Venticinque fotografie per raccontare storie di ordinario riscatto. Nella mostra “Nella linea, essere comunità” (foto)  proposta dal Centro diurno di riabilitazione psichiatrica Fiera dell’Est (Dipartimento di salute mentale/ Asl Napoli 1), al Museo archeologico nazionale di Napoli sino al 12 novembre. E’ il lavoro svolto sul campo, anche in quartieri a rischio marginalità sociale, per combattere il disagio psichico.
Laboratori e percorsi di arteterapia, tra teatro, musica e perfomance attraverso significativi scatti, realizzati in luoghi simbolo della città (tra questi, il Mann e la Biblioteca Nazionale di Napoli) dal collettivo “La linea del cuore”: negli itinerari didattici e nelle proposte per favorire l’integrazione dei pazienti, sono stati coinvolti non soltanto i professionisti dell’Asl Napoli 1, ma anche l’attore Antonello Cossia, l’esperto di teatro Guido Primicile, la cantante Elena Drago e il performer Mauro Maurizio Palumbo.

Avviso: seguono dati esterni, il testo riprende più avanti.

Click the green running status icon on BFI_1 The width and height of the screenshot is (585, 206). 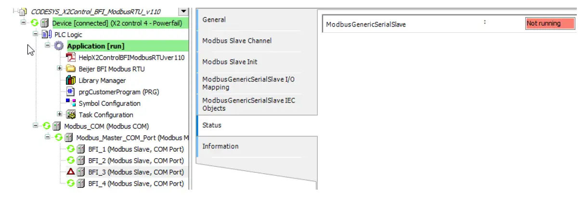(71, 149)
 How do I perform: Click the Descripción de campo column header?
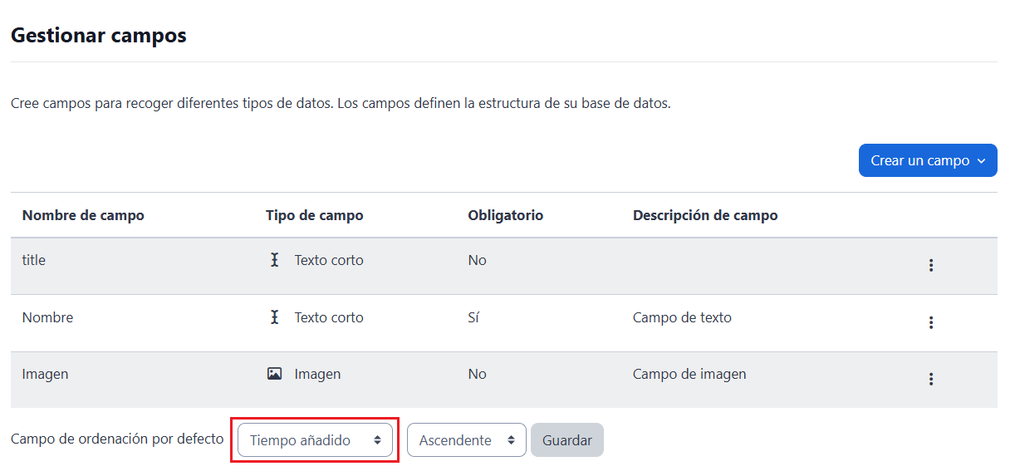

Venerdì 8 novembre (alle 10.30) ci sarà un incontro di approfondimento sul disagio sociale e sulle più moderne tecniche di recupero: alla tavola rotonda, parteciperanno, fra gli altri, il direttore del Museo Paolo Giulierini, Fedele Maurano (direttore del dipartimento di salute mentale, Asl Napoli 1), Fabrizio Canonico (direttore riserva naturale WWF, oasi degli Astroni),  Anna Ceprano (presidente Legacoop Campania). Modererà il dibattito Elena Primicile Carafa, coordinatrice del collettivo. Così il Mann continua a dialogare con il territorio.